== Document text

Question BU 5210 Final Spring 2013 Economic Analysis @ Waterville Dr. Jang

Question
BU 5210 Final Spring 2013
Economic Analysis @ Waterville Dr. Jang

Final Examination

(Cumulative up to Ch. 9)

1. Suppose there are two firms with one demand function. This same (common) demand function is: [from HW]

Q = 1,000 – 40P with MR = 25 – 0.05Q

However, each firm has its own cost function which is different. These two different cost functions are shown below respectively:

Firm 1: 4,000 + 5Q

Firm 2: 3,000 + 7Q

What price should each firm charge if it wants to maximize its profit (or minimize its loss)?
If price war breaks out, most likely price will fall. Two most likely prices in that event are $13 and $12. Which company, firm 1 and firm 2, is more vulnerable to price war when P = $13 and why?
Which company, firm 1 or firm 2 is more vulnerable to price war when P = $12 and why?
In view of your answers in (b) and (c), discuss advantage and disadvantage of cost structure between firm 1 and firm 2. Hint: Consider FC and Contribution margin.
Long run average cost curve decreases when output elasticity is greater than one.
What is the implication of your answer in (b) and (c) for the shape of long run average cost curve? Hint: Read about LRAC curves Fig 7.9, 7.10, and 7.11

2. A firm in an oligopolistic industry has identified two sets of demand curve. If the firm is the only one that changes price (i.e., other firms do not follow), its demand curve takes the form: Q = 82 – 8P (1) with MR = 10.25 – 0.25Q. However, if it is expected that competitors will follow the price action of the firm, the demand curve is of the form: Q = 44 – 3P (2) with MR = 14.66 – 0.66Q [from HW]

a. Calculate the range of marginal revenues on the vertical portion of the MR curves at the level of output where a kink takes place. Identify the level of output where there is a kink in the demand curves. Call this portion of demand curves as “reverse L

shaped portion” of the kink demand curves.

b. Identify the other portion of the reverse L shaped kink demand curves (call it “L shaped portion” of the kink demand curves). Discuss the difference in the implications behind this “L shaped portion” and “reverse L shape portion” of the kinked demand curves. Explain which one is considered to be “optimistic” and which one, “pessimistic,” and why?

====
== Supplied data

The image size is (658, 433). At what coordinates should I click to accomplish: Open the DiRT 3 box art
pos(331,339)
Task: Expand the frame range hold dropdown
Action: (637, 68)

====

Task to carry out:
From the economics exam, output the passage between "1. Suppose there" and "P = $13 and why?", inclusive, word for word.

Reply to the exercise:
1. Suppose there are two firms with one demand function. This same (common) demand function is: [from HW]

Q = 1,000 – 40P with MR = 25 – 0.05Q

However, each firm has its own cost function which is different. These two different cost functions are shown below respectively:

Firm 1: 4,000 + 5Q

Firm 2: 3,000 + 7Q

What price should each firm charge if it wants to maximize its profit (or minimize its loss)?
If price war breaks out, most likely price will fall. Two most likely prices in that event are $13 and $12. Which company, firm 1 and firm 2, is more vulnerable to price war when P = $13 and why?